The seq2seq Whisper Models have clearly taken a back-seat to LLM based speech to text architectures at OpenAI, and in the meantime we’re facing an innovation gap for non-streaming/real-time ASR applications. Does the community have any insights on how OpenAI is looking to close the gap here? Are we expecting a re-trained/updated Whisper at some point or will we need to start pivoting towards a multi-modal model approach?
Havn’t seen any updates on that - but maybe you could describe what you are missing to give them some ideas?
One thing I’d love to do, not sure if it is possible, is to send GPT4o-Audio the transcription I got from Whisper, and give as instruction “there is mistakes in this text, I will read the correct version to you, please correct it” ← simplified
Then send the same dictation that was sent to whisper the first time.
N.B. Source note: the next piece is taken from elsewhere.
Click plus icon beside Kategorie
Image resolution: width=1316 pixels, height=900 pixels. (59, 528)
Is this something currently achievable ?
It sounds like you want to give a fixed up transcript along with the same audio again, that this would have some character of improvement to it. Whisper does not take any instructional input, though. It only receives audio.
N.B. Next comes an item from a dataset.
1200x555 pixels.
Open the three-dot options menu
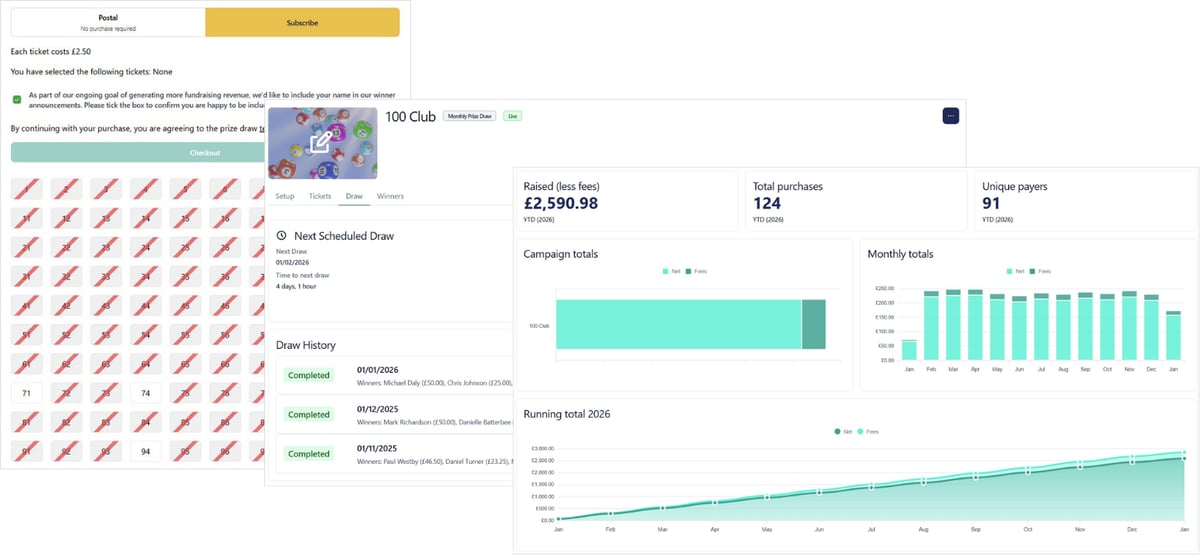tap(950, 116)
The API’s prompt field for the AI model is exclusively used for the prior lead-up audio transcript that preceded the provided audio segment. That allows you to give some context of the prior Whisper transcript when you are splitting audio into smaller API calls. However, you can engineer that field a bit, especially for improving cold-start transcriptions, such as introducing the speaker and the language they are speaking as if that was also part of the audio transcript.
Thus, the only use of an outside language model is indeed to rewrite anything that might have been spoken but was mis-transcribed, but Whisper already has a bit of its own language interpolation skill behind its intelligence. An AI language model can make the spoken word more presentable as writing, though, as often what is said could be rephrased, and the presentation of information can be better when split into paragraphs and sections.
Not to Whisper, but to GPT4o-Audio : https://platform.openai.com/docs/models/gpt-4o-audio-preview
I would send the output of whisper (an automatic transcription) to GPT4o-Audio + “read” him the text dictated.
Sending your audio again to a gpt-4o-audio-preview would amplify the costs significantly - a factor of 1x - 5x if you go by OpenAI’s estimates. GPT-4o also is not a good transcriber or audio-understanding AI, as many here report bad information being recited from spoken audio, such as phone numbers, so it kind of defeats the purpose of obtaining a high quality transcription - it is for chatting.
I would not expect gpt-4o-audio to be trained well on doing something with both audio and text of the same source.
Model | Input | Output |
---|---|---|
gpt-4o-audio-preview-2024-12-17 | $40.00 | $80.00 |
gpt-4o-audio-preview-2024-10-01 | $100.00 | $200.00 |
gpt-4o-mini-audio-preview-2024-12-17 | $10.00 | $20.00 |
Well, that is expectation. It could turn out amazing !
Being a medical transcription business, having the best quality output is a key value in my business. I’ll try to convince my developers to try it out.
If I succeed, I’ll post the conclusion about it here.
This is something that I’m working on now. There are a few papers that indicate passing an n-best list and/or confidence scores can help a downstream LLM improve transcription and diarization errors. Providing targeted (low confidence) segments can help localize any corrections and limit any creativity/drift from the original source as well.
Of course, brilliant! This makes a lot of sense.
By any chance, would you have the links to those papers?